Yogyakarta, 4 Juli 2024 – Program Studi Administrasi Publik Fakultas Ekonomi Ilmu Sosial dan Humaniora (FEISHum) Universitas Aisyiyah (Unisa) Yogyakarta telah sukses mengadakan Workshop Rekognisi Pembelajaran Lampau (RPL) secara daring melalui platform Zoom. Acara ini berlangsung dari pukul 09.00 hingga 12.15, dan dipandu oleh moderator Muhammad Khozin, S.IP., MPA. selaku Dosen Administrasi Publik Unisa Yogyakarta. Kegiatan workshop ini mengundang Dr. Chandra Anugrah Putra, M.I.Kom Wakil Rektor 1 Universitas Muhammadiyah Palangkaraya (UMPR) dan Muhammad Anzarach Pratama, S.AN,MPA. juga dari UMPR.

Ketua Program Studi Administrasi Publik UNISA Yogyakarta Gerry Katon Mahendra, S.IP, M.I.P., dalam pembukaannya menyampaikan bahwa Program Studi Administrasi Publik Universitas Aisyiyah Yogyakarta mendapatkan amanah dan dipercaya untuk menyelenggarakan kelas RPL dari Pemerintah secara resmi dan sah.
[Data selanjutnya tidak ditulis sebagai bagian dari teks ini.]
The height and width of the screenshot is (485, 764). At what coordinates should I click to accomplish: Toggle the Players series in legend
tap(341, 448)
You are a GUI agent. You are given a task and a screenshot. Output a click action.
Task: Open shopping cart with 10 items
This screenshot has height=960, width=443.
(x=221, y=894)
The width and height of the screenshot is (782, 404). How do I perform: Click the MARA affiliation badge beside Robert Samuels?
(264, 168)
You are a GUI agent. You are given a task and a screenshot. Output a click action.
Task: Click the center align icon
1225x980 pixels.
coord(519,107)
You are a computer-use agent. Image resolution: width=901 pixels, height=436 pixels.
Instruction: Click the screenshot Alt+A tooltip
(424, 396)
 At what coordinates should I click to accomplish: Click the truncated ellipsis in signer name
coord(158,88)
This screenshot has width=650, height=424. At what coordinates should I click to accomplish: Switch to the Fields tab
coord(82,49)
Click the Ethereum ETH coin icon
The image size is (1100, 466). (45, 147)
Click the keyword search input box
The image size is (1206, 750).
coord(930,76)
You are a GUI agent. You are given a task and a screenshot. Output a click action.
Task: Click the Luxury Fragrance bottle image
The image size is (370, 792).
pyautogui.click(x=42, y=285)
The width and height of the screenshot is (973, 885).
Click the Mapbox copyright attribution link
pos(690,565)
Workshop ini bertujuan untuk memperdalam dan memperkuat pemahaman tentang RPL kepada para Dosen Administrasi Publik, serta menjalin silaturrahmi dan berbagi pengalaman antara Universitas Muhammadiyah Palangkaraya (UMPR) dan UNISA Yogyakarta sebagai pengelola RPL. “Momen ini dapat dijadikan juga sebagai ajang berbagi pengalaman dan menjalin silaturahmi antara UMPR dan UNISA Yogyakarta,” ujarnya.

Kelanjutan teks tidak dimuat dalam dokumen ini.